In the solved example, the line passing through points \(A(1, -1, 2)\) and \(B(2, 0, 1)\) is described using parametric equations. Here, a vector equation \(\overrightarrow{r}(t) = (1, -1, 2) + t(1, 1, -1)\) outlines the line. Therefore, any point \(C\) on this line can be specified by the parametric formula \((1+t, -1+t, 2-t)\). This simplifies the task of identifying the coordinates of point \(C\) by simply plugging in the desired value of \(t\).

Using parametric equations gives flexibility, allowing the description of the entire line rather than fixed points, thus aiding in solving complex geometric problems more effectively.

Vector Operations

Vector operations are fundamental in vector algebra and include operations such as addition, subtraction, and finding magnitude (norms). These operations are crucial while dealing with problems involving lines and points in space.

In the context of the solved problem, you encounter such vector operations. The vectors \(\overrightarrow{AC}\) and \(\overrightarrow{BC}\) are derived based on the positions of the points relative to \(C\). Here's how it's done:

• \(\overrightarrow{AC}\) is calculated as \((t, t, -t)\) by subtracting \((1, -1, 2)\) from \(C(1+t, -1+t, 2-t)\).
• \(\overrightarrow{BC}\) is computed as \((t-1, t-1, -t-1)\) by subtracting \((2, 0, 1)\).

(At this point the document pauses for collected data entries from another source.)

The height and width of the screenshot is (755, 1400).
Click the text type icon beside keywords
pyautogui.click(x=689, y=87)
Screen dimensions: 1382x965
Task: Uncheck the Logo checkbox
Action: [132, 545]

The norms of these vectors were important to establishing the condition \(\|\overrightarrow{AC}\| = 2\|\overrightarrow{BC}\|\), showing that understanding basic vector operations is essential for progressing through such exercises.

Quadratic Equations

Quadratic equations frequently appear in algebra and are critical when solving systems that involve squared terms. The general form of a quadratic equation is \(ax^2 + bx + c = 0\), which can be solved by various techniques, such as factoring, completing the square, or using the quadratic formula.

In this specific problem, after setting up the condition \(\|\overrightarrow{AC}\| = 2\|\overrightarrow{BC}\|\), it leads to a quadratic equation in terms of \(t\): \(3t^2 - 8t + 4 = 0\). By using the quadratic formula \(t = \frac{-b \pm \sqrt{b^2 - 4ac}}{2a}\), and identifying \(a=3\), \(b=-8\), and \(c=4\), the roots \(t=2\) and \(t=\frac{2}{3}\) are found.

These solutions for \(t\) help find the exact points \(C\) on the line, namely \((3, 1, 0)\) and \(\left( \frac{5}{3}, \frac{-1}{3}, \frac{4}{3} \right)\). Thus, understanding how to manipulate and solve quadratic equations is vital for successfully resolving this task.